A new vaccine provides hope for treating and even preventing the highly contagious and difficult-to-treat Clostridioides difficile infection, more commonly known as C. difficile or C. diff. In animal models, this first mRNA-LNP C. difficile vaccine was found to protect against C. difficile first-time infections and relapsing infections by inducing a robust immune response, promote clearance of existing C. diff bacteria from the gut, and even overcome deficits in host immunity to protect animals after infection, according to researchers at the Perelman School of Medicine at the University of Pennsylvania and Children’s Hospital of Philadelphia. The results, published in the journal Science, will pave the way for clinical trials of the vaccine.

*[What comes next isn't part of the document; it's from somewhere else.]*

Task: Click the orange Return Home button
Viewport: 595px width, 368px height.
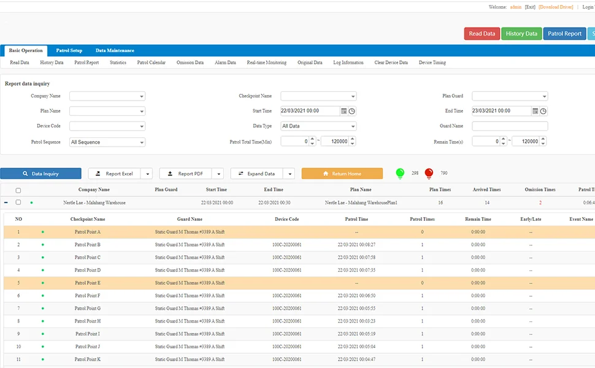Action: pyautogui.click(x=342, y=174)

That’s pretty huge. C. Diff is a pain to get rid of and can spread very quickly in an inpatient setting.
Can’t mRNA vaccine platforms be used to manufacture almost any organic molecule in the body?
Yep! The mRNA vaccine project started in the 1980’s and to provide an elaborate use case, theye designed it to be a “blank check”. Meaning whatever disease, toxin, allergy, autoimmune disorder, or cancer researchers want to vaccinate against is likely possible.
So you could theoretically even make some ultra custom antibiotic that kills C.diff specifically. 😅
Well, vaccines are very different than antibiotics. While there was the first new antibiotic made in ages earlier this year that’s highly selective for specific bacteria, it only works against gram-negative bacterial cells. C. diff is gram-positive and has been an issue for a long time. It’s notorious for it’s recurrence rate as it’s great at surviving conditions which kill most bacteria. It infects 500,000 people each year, with 20%+ of them being a reoccurring infection. Since new antibiotics are very tough to engineer, a vaccine makes way more sense and it will provide treatment for half a million people annually moving forward!
Oh yes I meant that of you can make any protein in the body, and you knew some super specific poison that only this bacteria dies from (unlikely), then you could make the poison in the body via mRNA, instead of teaching the immune system to target the bacteria, or making the poison in a lab. If say the poison was unstable, hard to keep from deteriorating between manufacture and administration, you could make it in the patient. Just an entirely hypothetical train of thought to check my intuition.
A lot of antibiotics would require entire synthetic pathways in order to be generated which would be quite a feat to introduce in a safe way.